El problema fundamental es que no se sabe bien si don Ramón, convertido ya en su propia caricatura picassiana, se ha enterado muy bien de qué va la cosa esta de la moción de censura.

Ramón Tamames, allá por los años sesenta-setenta tenía algo de regeneracionista, de rebelde con causa, de maestro con la tiza en la mano (ha escrito algunos de los grandes manuales para entender la economía del tardofranquismo y de la Europa posterior a la II Guerra Mundial), de profesor despistado buscando las gafas mientras las sujetaba entre dos dedos. Luego, el camarada señorito se enfurruñó con Santiago Carrillo, abandonó el PCE y se hizo un rato de centroderecha, en plan tránsfuga de IU, para apoyar a Rodríguez Sahagún en los últimos coletazos del CDS. Pero sucedió que no le dieron un destino cierto dentro de las estructuras de poder, y como ser desertor de todas partes no acrecienta el prestigio, la figura de hombre de Estado que él pretendía, se concentró en la retórica del despropósito y en sus tratados de economía cada vez más tremendistas. Lo cual que se ha ido convirtiendo en un personaje valleinclanesco, al estilo de don Gay Peregrino, quejoso perpetuo y andariego incansable a la espera de la penúltima oportunidad. Y ese espejismo de quedar para la Historia y sus historias se la ha dado Vox, esta ultraderecha rampante de protagonismo, de ambición de foco, ahora que la los extremismos van dejando de estar de moda. Lo cual que esa foto/chiste de doce hombres sin piedad que representa a quienes quieren juzgar el futuro del país haciéndole una moción de censura a Pedro Sánchez huele a alcanfor de pasado en blanco y negro, a patriarcal ranciedumbre trasnochada, a irracionalidad de quien no actúa como debiera por oportunismo barato (Abascal) o por empeño de notoriedad (Tamames).

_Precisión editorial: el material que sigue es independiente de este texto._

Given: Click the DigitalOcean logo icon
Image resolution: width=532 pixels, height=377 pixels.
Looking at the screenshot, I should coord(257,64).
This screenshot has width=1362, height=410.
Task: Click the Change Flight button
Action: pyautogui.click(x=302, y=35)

El problema fundamental es que no se sabe bien si don Ramón, convertido ya en su propia caricatura picassiana, se ha enterado muy bien de qué va la cosa esta de la moción de censura. Si es consciente de que obliga a tener un proyecto que trascienda la greguería, la glosa bullanguera que tanto le gusta a la ultraderecha o los auto-homenajes a los que es tan aficionado él, según contaba Umbral. A tenor del discurso que nos han filtrado parece que no, que los españolitos vamos a tener que sobrellevar con resignación otra ronda de vacuidades de un estadista de salón sobre la idea de España, la autocracia que habitamos, la plurinacionalidad española, el cuidado medioambiental, la división de poderes y no sé cuántas cosas más, todas mezcladas, sin orden ni concierto. Con este batiburrillo ideológico cabe tener dudas razonables de si los propios proponentes le van a mantener el apoyo, no por edad, sino porque continúa perdido en su laberinto, en una maraña ininteligible. Evidentemente no es una cuestión de edad, por lo menos no a priori. Tierno Galván, Manuela Carmena, Miguel Ángel Revilla o Francisco de la Torre evidencian que se respetan la capacidad, la generosidad y las canas. Frente a ellos, definidos por su gestión pública eficaz, está un Ramón Tamames que se retrata aferrado a esta estrategia absurda para pasar a una posteridad de la que no va a ser ni siquiera una nota a pie de página. Esto es lo lamentable, lo que deja un regusto de amarga tristeza: constatar cómo un anciano, que tuvo la oportunidad ultimísima de salvar su dignidad de estudioso, aún con sus luces y sombras, hace el ridículo estrepitosamente sin que nadie lo proteja.